Yes, you can use q2-cutadapt to trim your demultiplexed reads prior to denoising. See this tutorial
Yes that is the point — to collapse at species level (since OTUs from different primer regions will be unique even if they overlap). But I think we can all agree this is not the best solution for your case.
Regarding your questions about q2-fragment-insertion, you can check out this post about this community plugin, or perhaps @Stefan can answer your questions.

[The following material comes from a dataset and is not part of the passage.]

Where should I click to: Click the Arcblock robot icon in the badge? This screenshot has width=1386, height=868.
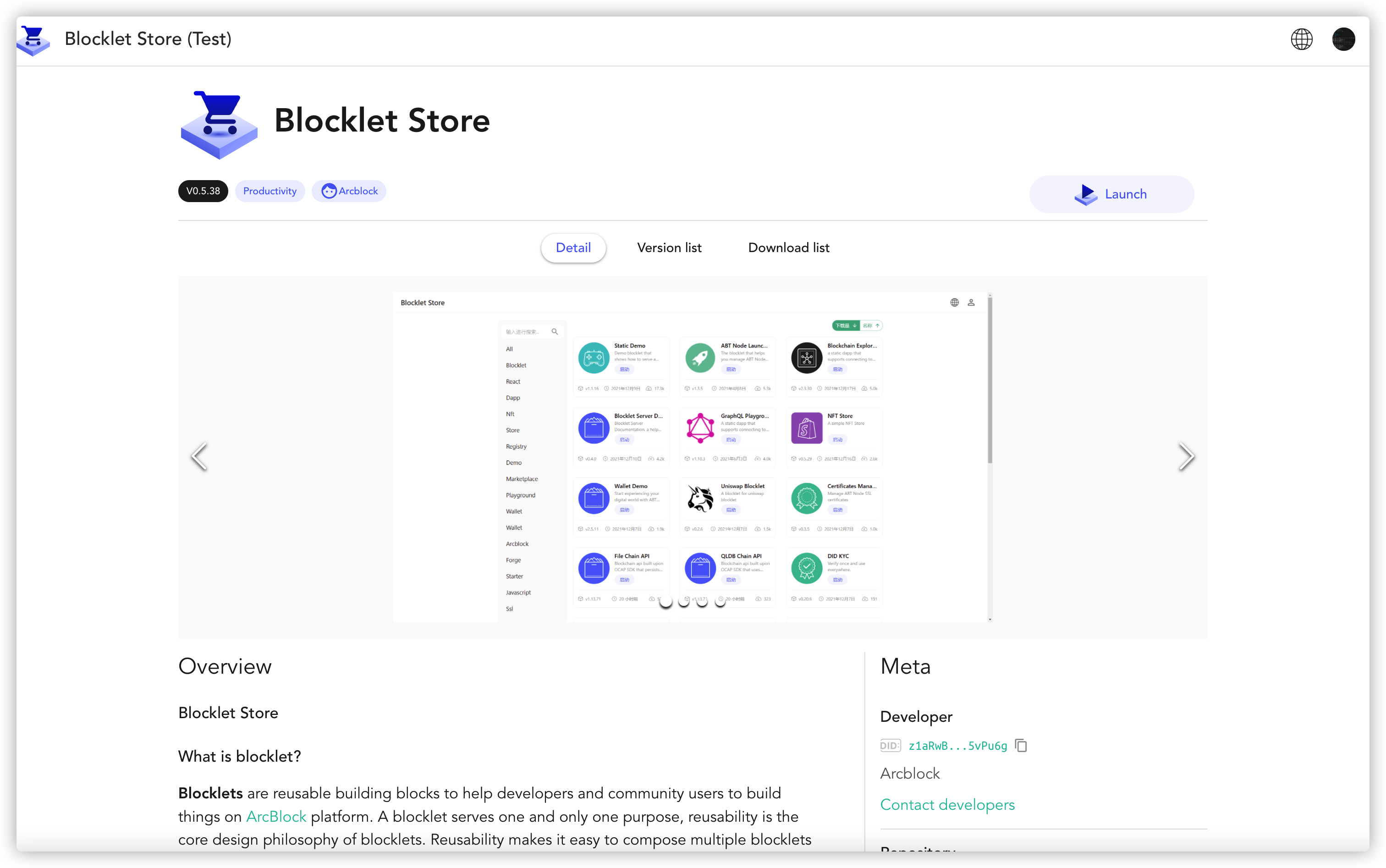click(x=329, y=191)
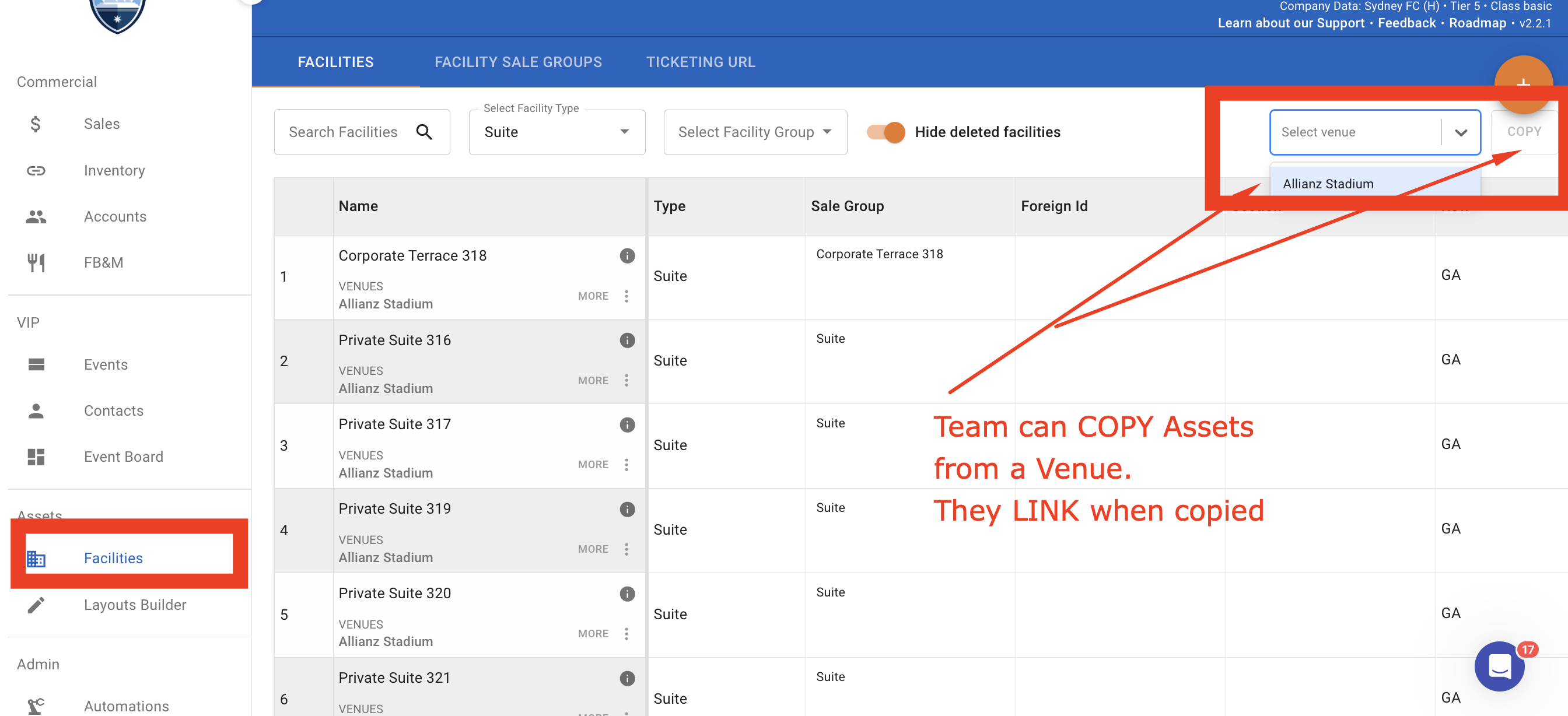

I have successfully finished the procedure in the q2-fragment-insertion. And seems understand the procedure now. But I am still looking forward to @Stefan answering the question on the multithreads of q2-fragment-insertion. And also make sure that my understanding is right.
you can invoke the help message for the plugin by executing qiime fragment-insertion sepp --help. This gives you the information you are looking for --p-threads INTEGER is The number of threads to use [default: 1].
The runtime does not depend on the number of samples, but only on the number of representative sequences. If you have ~4,000 sequences, typical runtime is about 2,5h but scales very well when running in parallel, thus with 4 threads the same task can be completed within ~50min.